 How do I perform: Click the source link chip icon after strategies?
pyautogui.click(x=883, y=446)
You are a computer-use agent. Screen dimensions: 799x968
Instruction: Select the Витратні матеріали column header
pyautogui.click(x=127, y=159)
----------------
Exercise goal
Your reply must contain the line with "You are a computer-use" and each later line of the material, word for word, and nothing else.

Answer box
You are a computer-use agent. Screen dimensions: 799x968
Instruction: Select the Витратні матеріали column header
pyautogui.click(x=127, y=159)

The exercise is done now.